A simple example of Jellyfisher, after installing it, is as follows.

| makeresults
| eval domain1 = "mktbs.net"
| eval domain2 = "mkts.net"
| eval domain3 = "gmail.com"
| jellyfisher jaro_winkler(domain1,domain2)
| rename jaro_winkler AS jaro_winkler_1_and_2
| jellyfisher jaro_winkler(domain1,domain3)
| rename jaro_winkler AS jaro_winkler_1_and_3

This search will result in the following table.

domain1 domain2 domain3 jaro_winkler_1_and_2 jaro_winkler_1_and_3
mktbs.net mkts.net gmail.com 0.9740740740740741 0.43703703703703706

In SPL, using the | eval syntax creates a Splunk field, we set the variables of domain1, domain2, and domain3 to be our example domains. Using jellyfisher against domain1 and domain2, or mktbs.net and mkts.net results in a very small change, we can see the value is 0.9740... In Jaro Winkler, the closer to 1 a comparison value is, the more like a string is.

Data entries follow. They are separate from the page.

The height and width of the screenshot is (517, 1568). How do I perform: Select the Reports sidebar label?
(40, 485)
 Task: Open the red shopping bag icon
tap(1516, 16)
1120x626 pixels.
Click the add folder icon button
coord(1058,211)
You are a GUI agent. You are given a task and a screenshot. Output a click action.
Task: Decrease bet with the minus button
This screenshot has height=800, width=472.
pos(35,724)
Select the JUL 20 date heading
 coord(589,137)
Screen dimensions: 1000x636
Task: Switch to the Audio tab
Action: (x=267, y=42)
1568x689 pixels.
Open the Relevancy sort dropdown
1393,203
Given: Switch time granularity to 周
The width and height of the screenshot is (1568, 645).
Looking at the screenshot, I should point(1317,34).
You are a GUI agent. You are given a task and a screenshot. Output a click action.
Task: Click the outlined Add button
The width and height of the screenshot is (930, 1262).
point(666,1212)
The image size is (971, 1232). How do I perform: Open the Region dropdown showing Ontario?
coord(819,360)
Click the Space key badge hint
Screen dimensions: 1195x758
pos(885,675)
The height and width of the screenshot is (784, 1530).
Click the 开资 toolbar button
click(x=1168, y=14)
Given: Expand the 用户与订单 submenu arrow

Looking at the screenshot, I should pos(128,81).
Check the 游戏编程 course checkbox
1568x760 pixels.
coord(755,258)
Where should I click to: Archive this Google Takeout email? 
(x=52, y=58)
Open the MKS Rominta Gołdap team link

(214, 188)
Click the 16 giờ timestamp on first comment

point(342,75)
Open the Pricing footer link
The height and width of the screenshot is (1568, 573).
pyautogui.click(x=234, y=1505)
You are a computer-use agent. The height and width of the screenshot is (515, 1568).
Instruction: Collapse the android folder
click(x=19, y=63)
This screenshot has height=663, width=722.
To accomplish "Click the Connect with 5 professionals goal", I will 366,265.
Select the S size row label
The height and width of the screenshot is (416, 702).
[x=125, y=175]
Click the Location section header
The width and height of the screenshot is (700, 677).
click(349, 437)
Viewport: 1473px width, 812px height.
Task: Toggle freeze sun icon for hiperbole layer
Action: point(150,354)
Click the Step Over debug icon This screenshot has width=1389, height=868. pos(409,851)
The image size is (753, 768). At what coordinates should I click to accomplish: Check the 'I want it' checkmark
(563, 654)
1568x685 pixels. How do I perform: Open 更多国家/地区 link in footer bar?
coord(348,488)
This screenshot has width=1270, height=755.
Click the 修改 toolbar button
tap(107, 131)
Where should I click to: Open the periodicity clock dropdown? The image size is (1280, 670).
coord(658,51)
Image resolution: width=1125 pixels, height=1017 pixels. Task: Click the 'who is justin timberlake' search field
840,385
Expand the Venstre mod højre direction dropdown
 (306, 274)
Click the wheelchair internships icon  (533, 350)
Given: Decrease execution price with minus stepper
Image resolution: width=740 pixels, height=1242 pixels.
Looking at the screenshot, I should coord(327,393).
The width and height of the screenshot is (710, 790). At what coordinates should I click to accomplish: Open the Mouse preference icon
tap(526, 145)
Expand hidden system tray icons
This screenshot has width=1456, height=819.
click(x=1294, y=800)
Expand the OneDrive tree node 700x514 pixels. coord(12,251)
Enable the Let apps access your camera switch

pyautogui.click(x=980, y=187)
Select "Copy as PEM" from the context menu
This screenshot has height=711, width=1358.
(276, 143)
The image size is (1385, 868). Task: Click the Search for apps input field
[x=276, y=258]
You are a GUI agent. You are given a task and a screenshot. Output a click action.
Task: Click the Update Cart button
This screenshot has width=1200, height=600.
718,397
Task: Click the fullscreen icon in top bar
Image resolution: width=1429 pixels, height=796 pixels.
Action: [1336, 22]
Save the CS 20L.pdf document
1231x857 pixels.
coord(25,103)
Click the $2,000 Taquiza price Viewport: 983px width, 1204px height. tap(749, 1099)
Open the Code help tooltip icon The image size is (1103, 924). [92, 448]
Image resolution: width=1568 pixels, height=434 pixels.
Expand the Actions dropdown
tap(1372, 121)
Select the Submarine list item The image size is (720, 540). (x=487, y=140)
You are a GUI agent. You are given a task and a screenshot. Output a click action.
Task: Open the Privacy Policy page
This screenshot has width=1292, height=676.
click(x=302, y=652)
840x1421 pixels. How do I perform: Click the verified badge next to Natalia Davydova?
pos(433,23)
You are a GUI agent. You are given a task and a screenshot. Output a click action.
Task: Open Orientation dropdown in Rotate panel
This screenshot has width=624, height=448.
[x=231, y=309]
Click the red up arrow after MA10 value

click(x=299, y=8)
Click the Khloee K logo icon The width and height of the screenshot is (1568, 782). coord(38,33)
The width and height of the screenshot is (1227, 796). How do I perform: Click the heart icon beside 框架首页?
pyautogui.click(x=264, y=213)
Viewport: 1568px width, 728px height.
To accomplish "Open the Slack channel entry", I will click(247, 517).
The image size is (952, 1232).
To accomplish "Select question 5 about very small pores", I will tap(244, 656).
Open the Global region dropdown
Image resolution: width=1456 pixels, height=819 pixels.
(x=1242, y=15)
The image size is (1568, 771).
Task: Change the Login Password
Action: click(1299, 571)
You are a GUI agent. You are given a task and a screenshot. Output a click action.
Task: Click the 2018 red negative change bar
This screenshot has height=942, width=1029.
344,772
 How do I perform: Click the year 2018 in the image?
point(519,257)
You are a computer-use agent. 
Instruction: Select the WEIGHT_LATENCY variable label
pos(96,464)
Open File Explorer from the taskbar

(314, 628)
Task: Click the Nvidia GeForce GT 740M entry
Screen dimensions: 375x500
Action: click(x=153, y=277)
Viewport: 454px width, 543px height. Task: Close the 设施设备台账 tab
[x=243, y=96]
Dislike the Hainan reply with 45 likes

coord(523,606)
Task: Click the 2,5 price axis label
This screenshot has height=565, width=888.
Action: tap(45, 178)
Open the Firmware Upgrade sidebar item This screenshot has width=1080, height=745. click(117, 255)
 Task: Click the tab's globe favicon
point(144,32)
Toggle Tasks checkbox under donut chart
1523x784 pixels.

In our second example we compare domain1 and domain3, or mktbs.net and gmail.com. These strings aren't terribly close together and the resulting value of .4370... shows that.

Use Cases

Jellyfisher algorithms are great when we need to determine how similar a string is, more so when we are looking to find slight changes, things that are difficult to notice with the human eye.

  • ATO detection
    • Specifically where an attacker is changing the account email address to something very similar to the existing email address
  • Phishing detection
    • Jellyfisher algorithms can be used to compare senders/email subjects/email body content to detect variations on known phishing words or phrases.
  • Password disclosure detection
    • If you are logging your SSO logs from a provider such as Okta, Azure Entra, or Ping Identity, sometimes users may enter their password in the username field. Normally, this wouldn't be a big deal, but your SSO provider likely logs an event such as No User Found and likely includes the "username" in that log. If the user is remote, where the user is working from home, it is very likely that from those identity provider logs you can determine the user who entered their password in the username field. In this case, you will want to ensure that the user resets their password.
    • Jellyfisher can assist here by helping us understand if the user did not enter a password in the username field. We do this to avoid false positives inundating us with alerts.
    • We can do this by comparing the data that was entered to expected data. For example, if your email domain is mycompany.com, it is not uncommon to see users making minor errors such as entering mycompany,com or mycompany.con. Jellyfisher will help us understand if the incorrect username was very similar to their actual username, and likely not a password.

  1. Most of this language comes from the Splunkbase page for Jellyfisher. Take a look at the docs there for more details on the specifics of the Jellyfisher supported algorithms.